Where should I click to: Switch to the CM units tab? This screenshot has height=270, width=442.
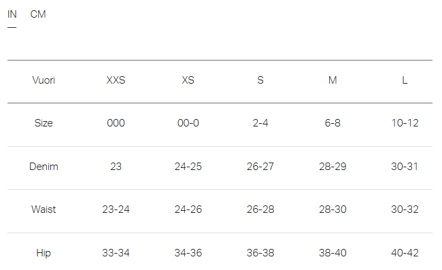[x=38, y=14]
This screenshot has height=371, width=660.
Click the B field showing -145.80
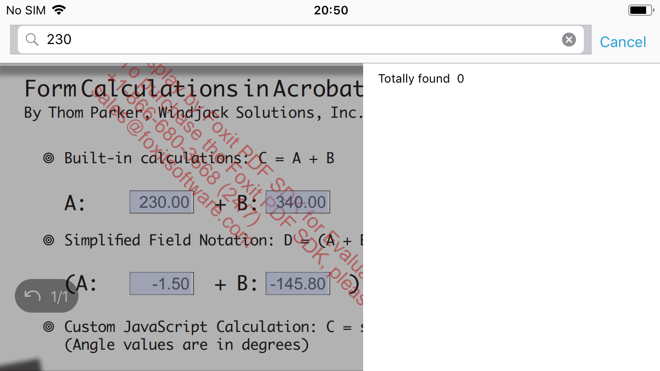point(297,283)
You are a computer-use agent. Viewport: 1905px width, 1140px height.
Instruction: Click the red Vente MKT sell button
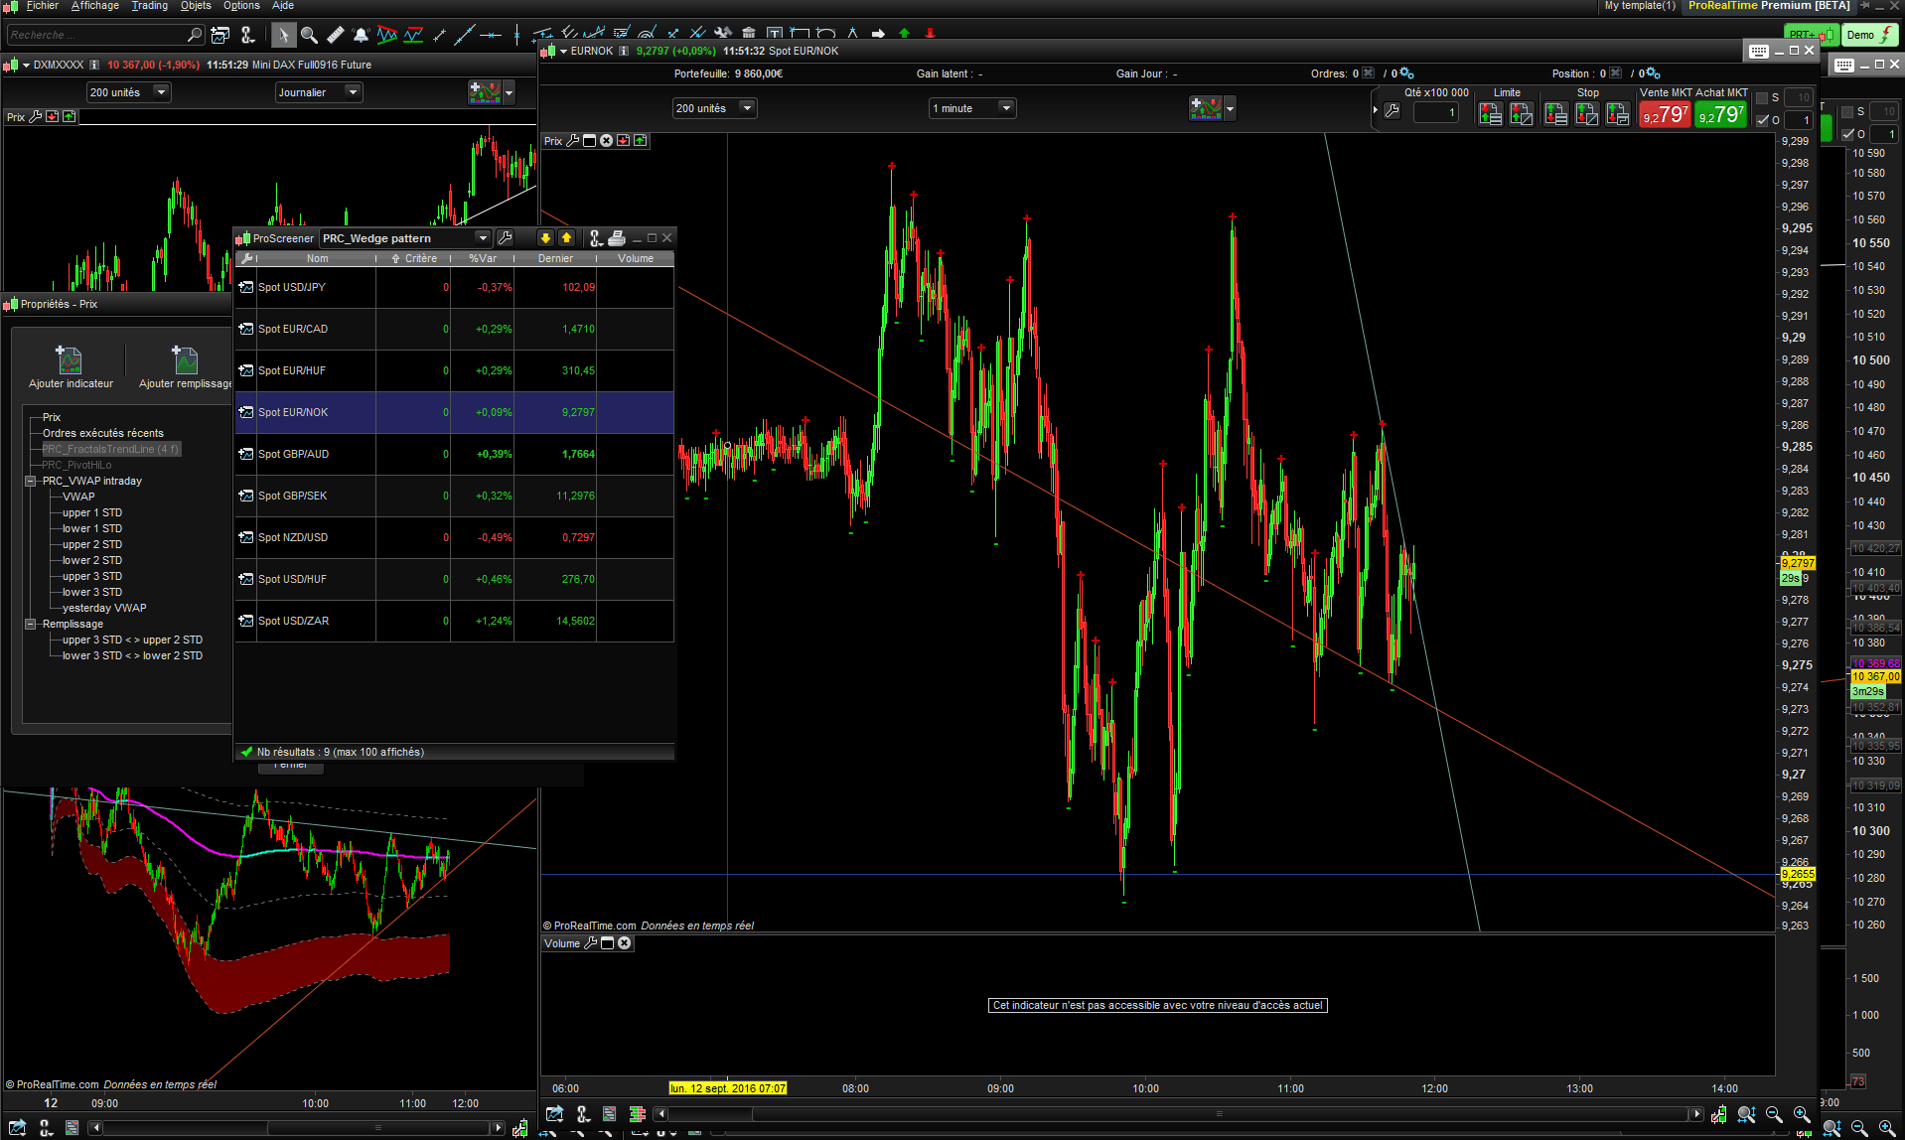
+++
> [Work to complete]
The lines to repeat run from the line containing "This screenshot has height=371, width=660." through the last line of the material above; give them exactly, without the pictures.

> [Response area]
This screenshot has height=371, width=660.
Click the B field showing -145.80
point(297,283)
You are a computer-use agent. Viewport: 1905px width, 1140px height.
Instruction: Click the red Vente MKT sell button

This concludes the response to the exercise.